- Exercise aim: Please set down the data again exactly, minus the pictures.
#####
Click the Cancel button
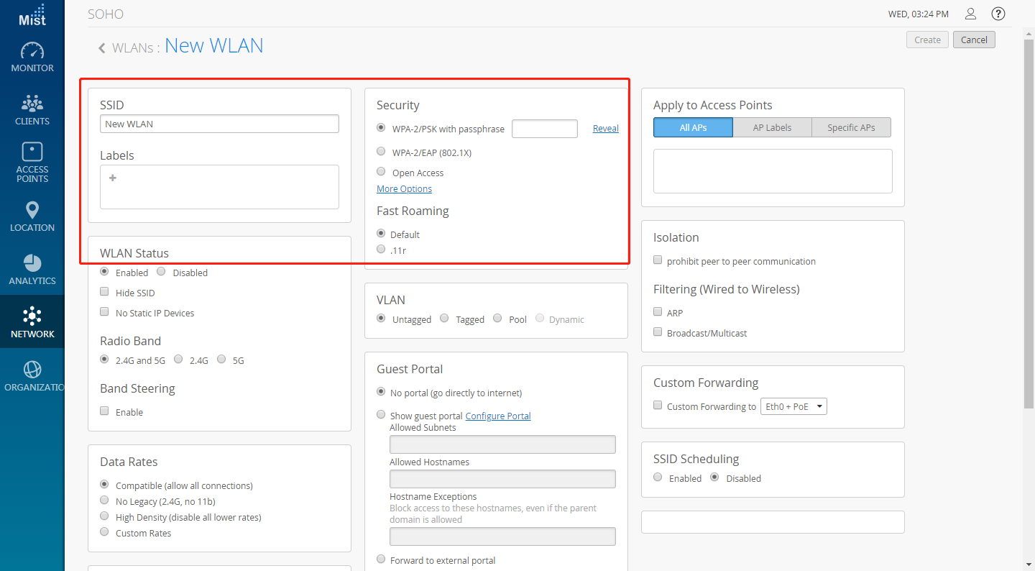This screenshot has width=1035, height=571. click(x=974, y=40)
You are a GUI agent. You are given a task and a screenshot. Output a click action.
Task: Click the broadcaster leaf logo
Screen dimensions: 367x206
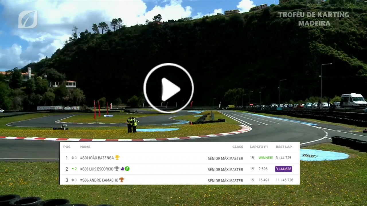coord(28,19)
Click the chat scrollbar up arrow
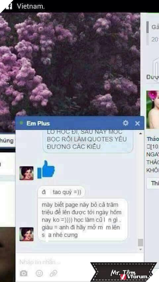The height and width of the screenshot is (282, 159). click(x=140, y=133)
#####
- Answer to this task:
Click the Cancel button
This screenshot has width=1035, height=571. click(x=974, y=40)
You are a GUI agent. You are given a task and a screenshot. Output a click action.
Task: Click the broadcaster leaf logo
Screen dimensions: 367x206
coord(28,19)
Click the chat scrollbar up arrow
The height and width of the screenshot is (282, 159). click(x=140, y=133)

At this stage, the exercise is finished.